OkiNoWarWEEK2026を企画した洌鎌利好さんは「(世界では)様々な植民地の経験、そして暴力の経験・戦争の経験を持った人達が一堂に会して今一度人権とはアイデンティティとはというものを考え直すプログラムになっております」と話しました。
このイベントは、アートや音楽を通して平和や人権について考えてもらおうと、ドイツ・ベルリンで開かれ、今回は、2026年7月31日から10日間の日程でハイチやグアテマラなど10カ国が参加します。

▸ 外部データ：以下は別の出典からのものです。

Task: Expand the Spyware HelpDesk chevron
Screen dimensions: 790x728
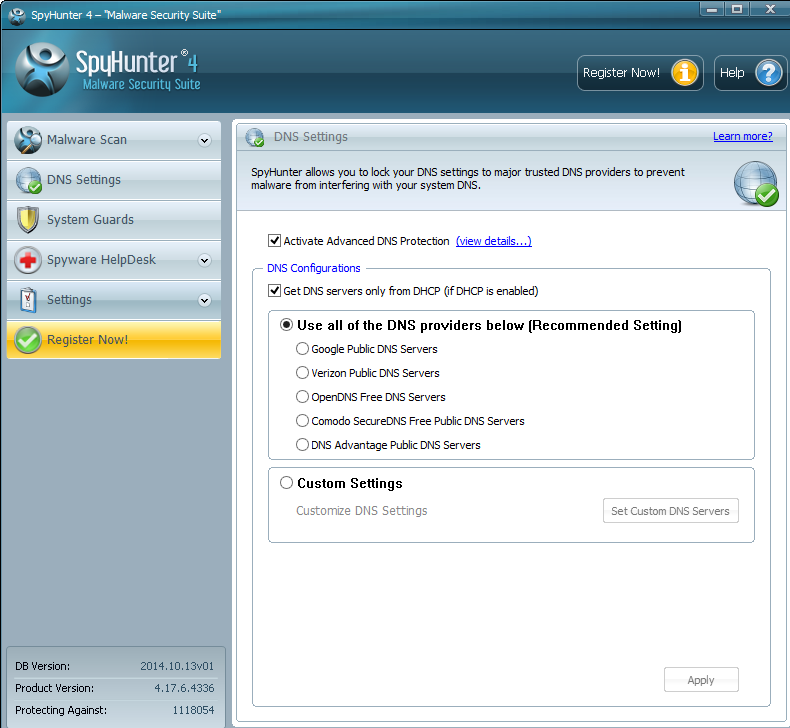Action: pos(204,260)
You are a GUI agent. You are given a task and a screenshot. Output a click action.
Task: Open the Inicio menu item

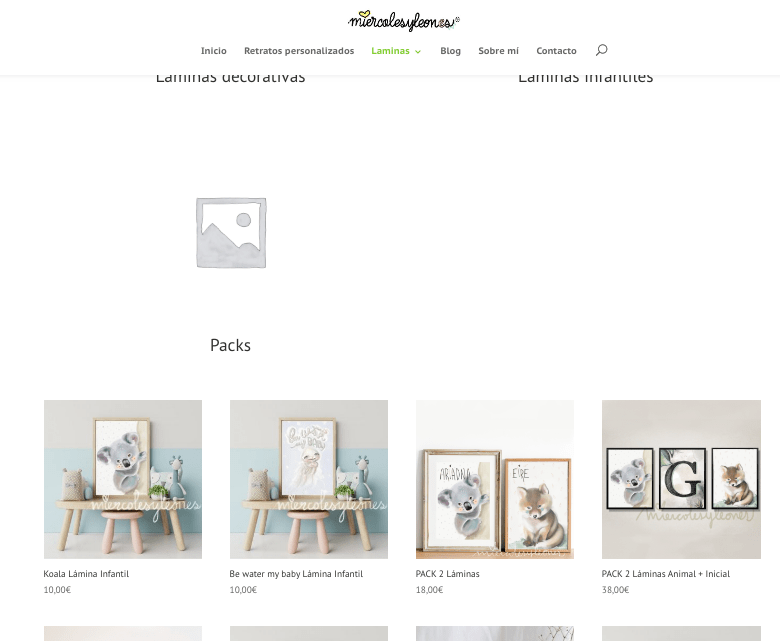[x=213, y=51]
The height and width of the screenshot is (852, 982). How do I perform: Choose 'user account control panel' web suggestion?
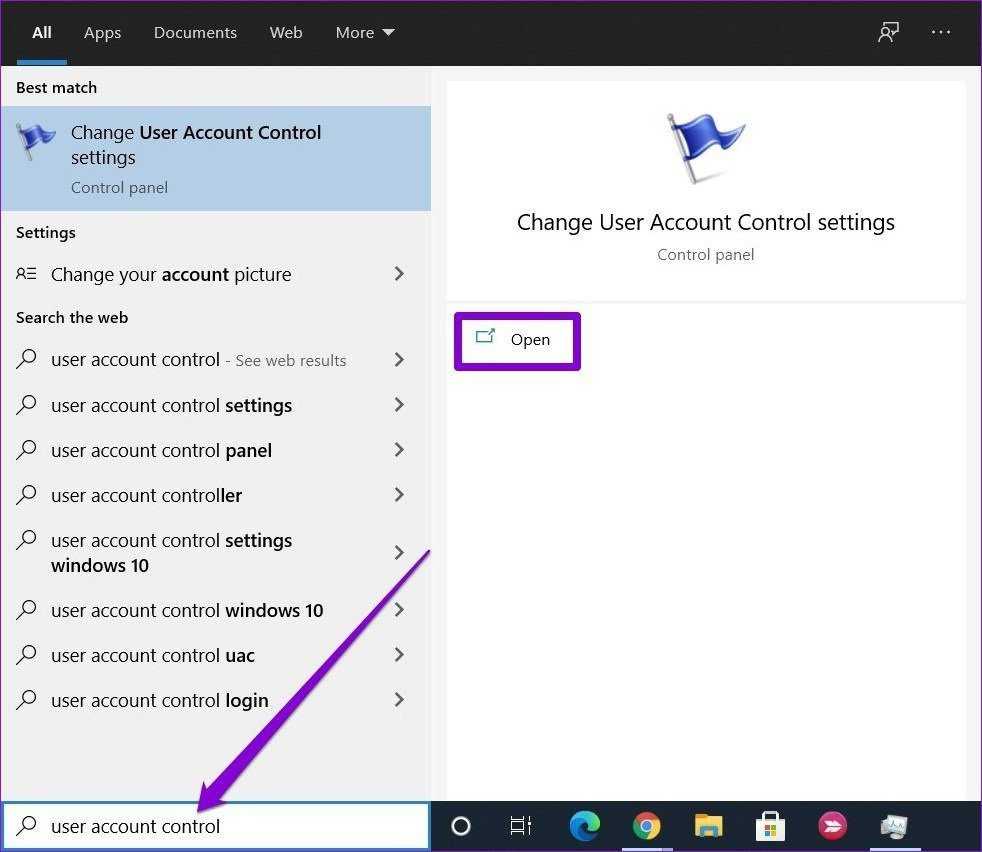click(162, 450)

那覇市で開かれた会見では、イベントで展開する「OkiNoWarWEEK2026」の内容について説明し、これまで、沖縄が歩んできた歴史や文化を写真や漆芸・舞踊などで活動するアーティスト9人が伝えるということです。書家の運天南暘さんは、万国津梁の鐘に刻まれた銘文を古代文字に当て変えて表した書を会場に展示し、世界との架け橋として「平和」を沖縄から届けたいと述べました。

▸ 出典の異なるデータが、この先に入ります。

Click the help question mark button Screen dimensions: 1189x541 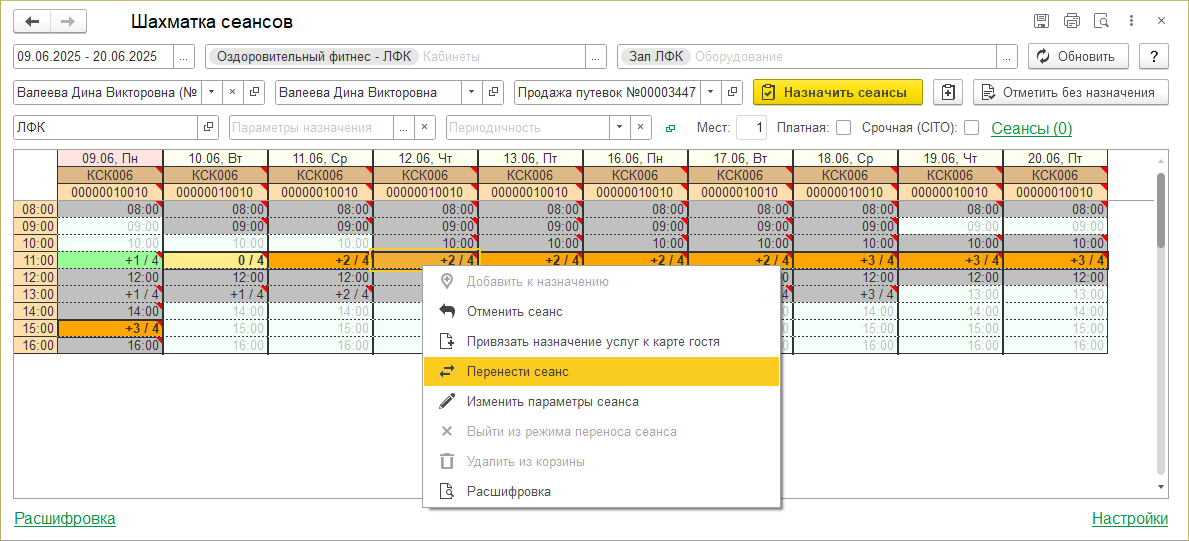(x=1154, y=56)
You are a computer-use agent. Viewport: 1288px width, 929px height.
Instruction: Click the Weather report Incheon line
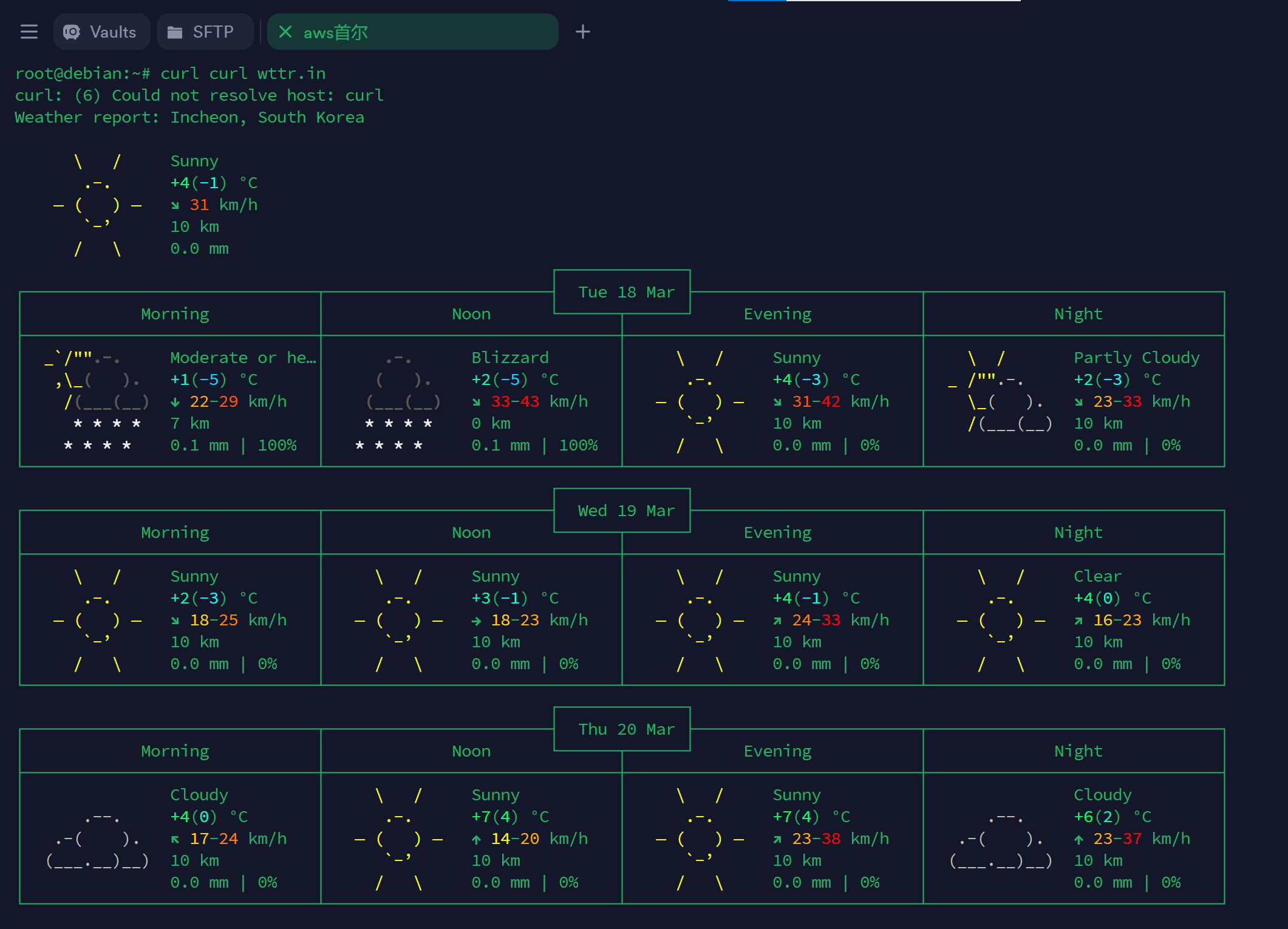coord(189,117)
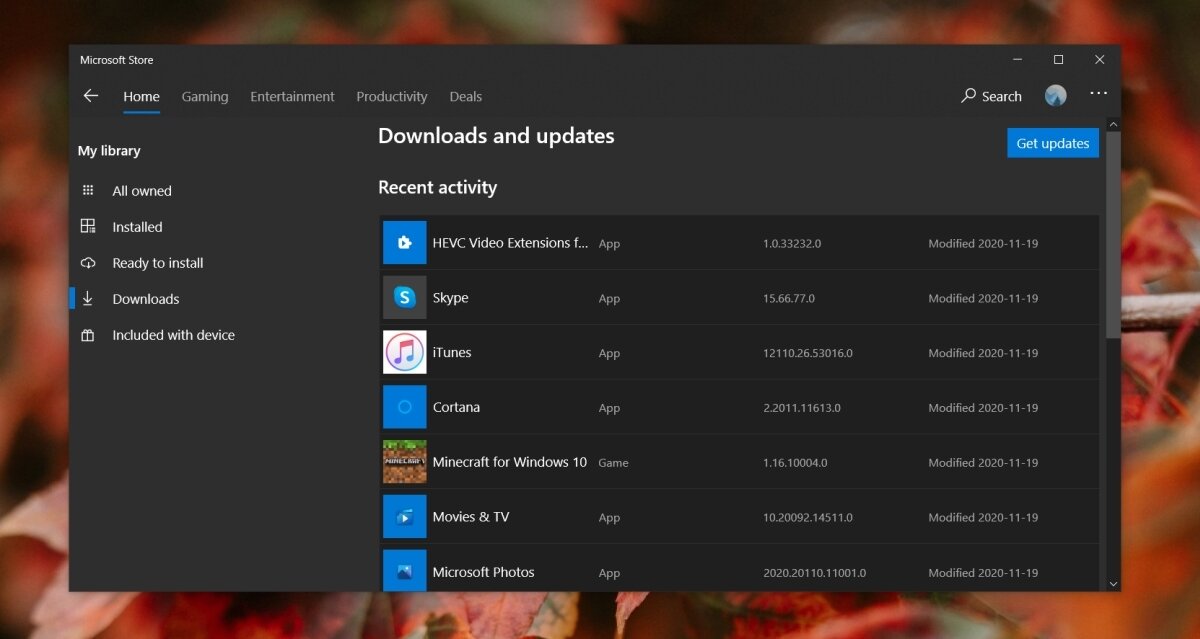1200x639 pixels.
Task: Click the back arrow icon
Action: point(91,96)
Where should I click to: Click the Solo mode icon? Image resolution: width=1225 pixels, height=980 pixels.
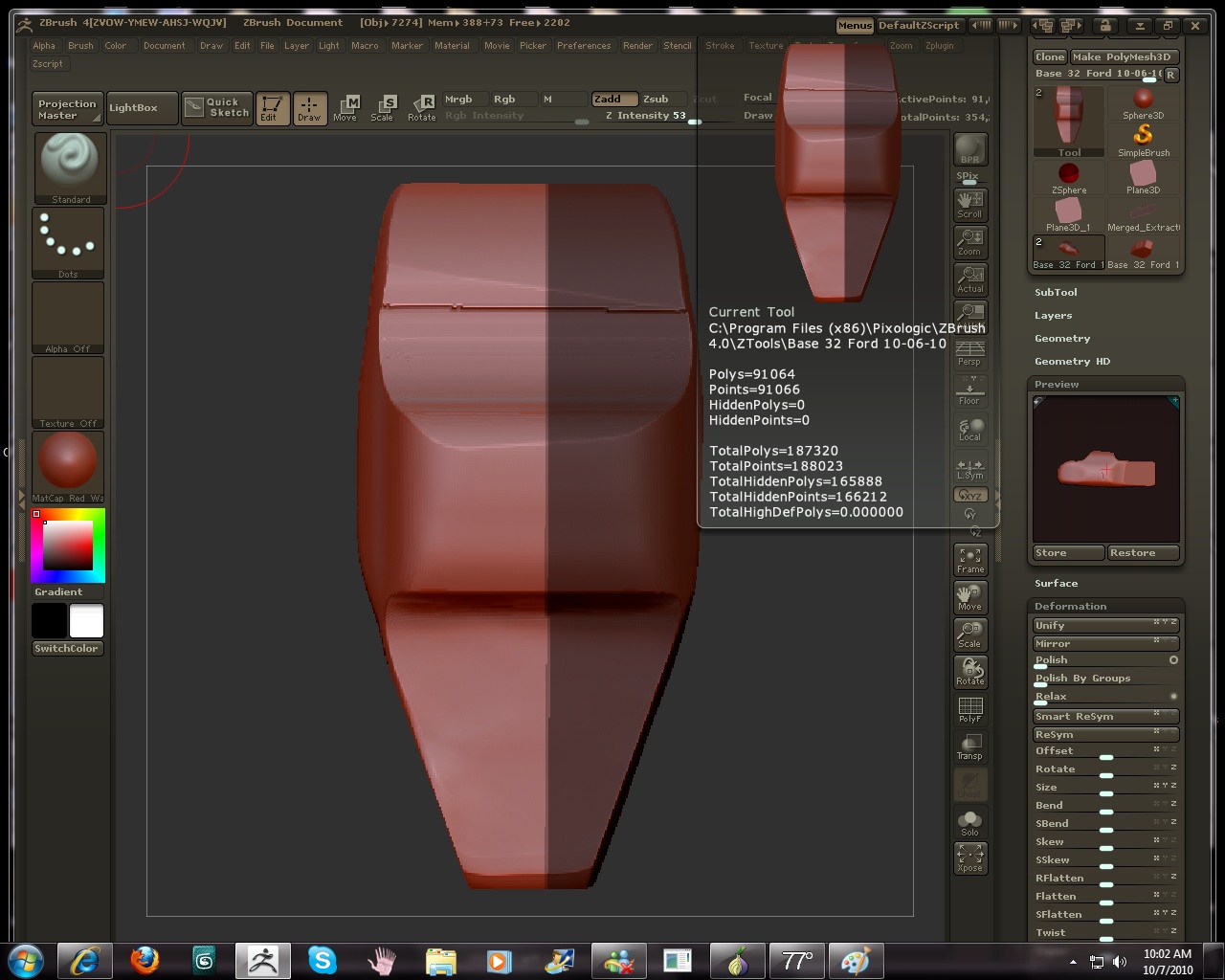click(x=969, y=823)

また、漆芸家の前田比呂也さんは、境界線や国境が分断を生んでいると自身の考えを述べたうえで、「世の中はグラデーション、作品を通し価値観を伝えたい」と意気込みを語りました。
そして、「琉球弧を記録する会」が、長年にわたり沖縄戦の記憶を島の言葉で記録した、「しまくとぅばで語る戦世」が、イベントで上映されることになっています。

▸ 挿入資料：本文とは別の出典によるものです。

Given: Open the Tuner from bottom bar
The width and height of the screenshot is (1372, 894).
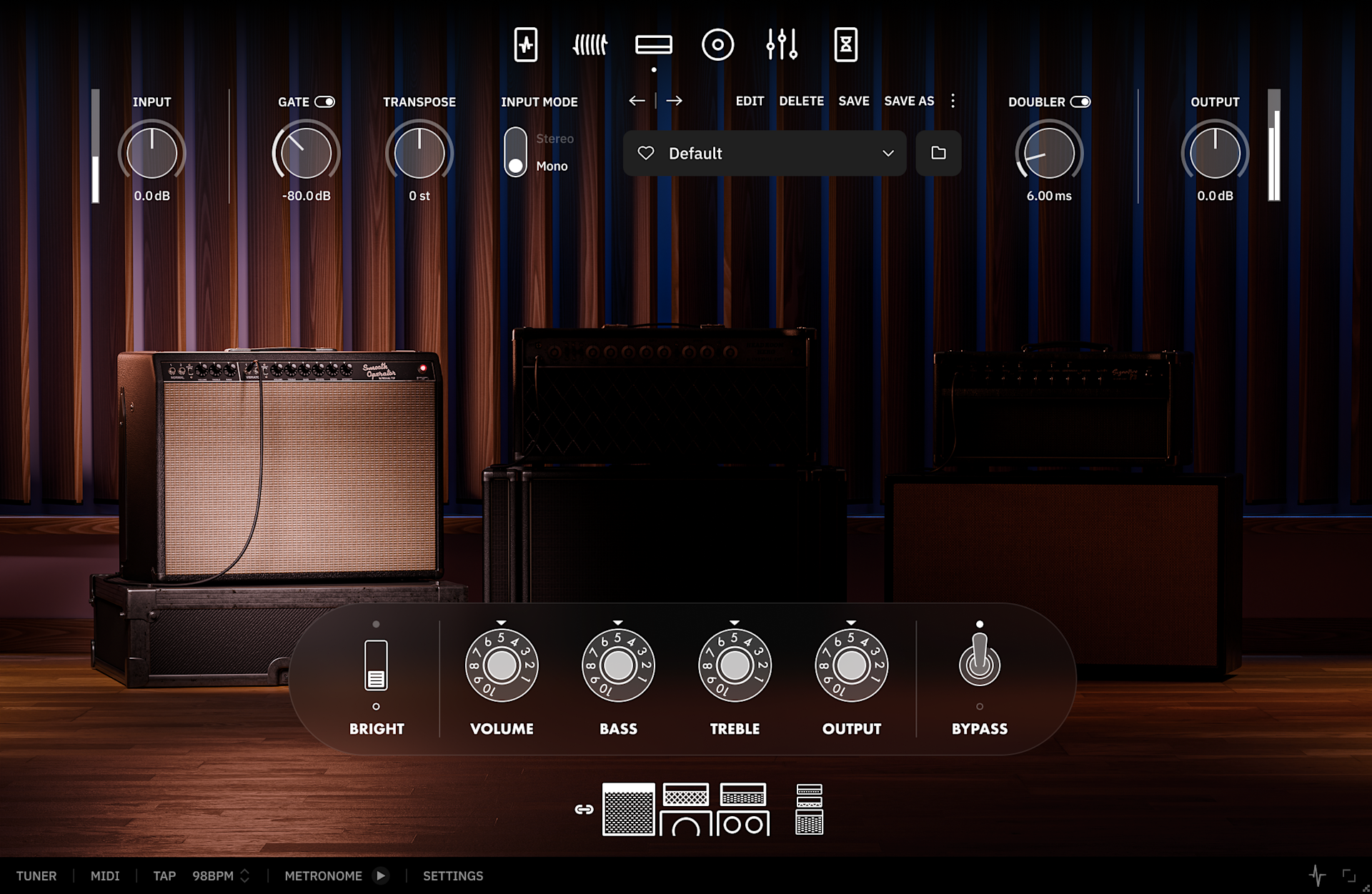Looking at the screenshot, I should 36,875.
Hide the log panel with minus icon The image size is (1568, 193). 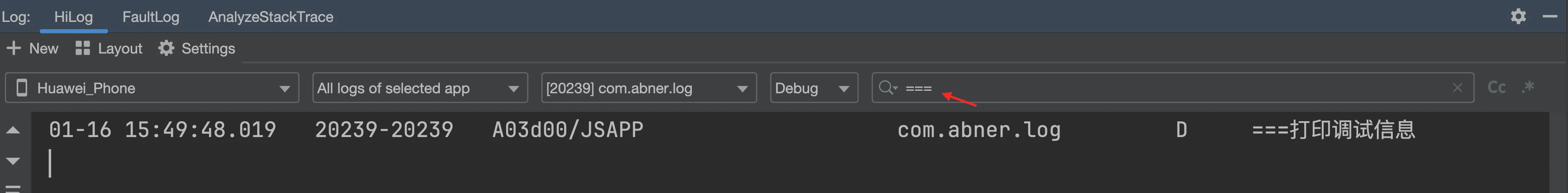point(1550,17)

那覇市の県立博物館・美術館で上映会が開かれ、来場者らは、読谷村のチビチリガマで起きた集団自決や、南部への住民避難の証言をなどを通して、しまくとぅばで語られる沖縄戦の記憶を胸に刻んでいました。
来場者は「普段使っている言葉であの時の言葉を語っているので、非常に胸に迫るものがあるというか、リアリティーにあふれるものがあって直接胸に伝わるものがあります」と話しました。
これまで、映像を記録してきた比嘉豊光さんは、「当事者の声を通して沖縄で起きた悲惨な出来事と平和への強い願いを知ってほしい」と話しました。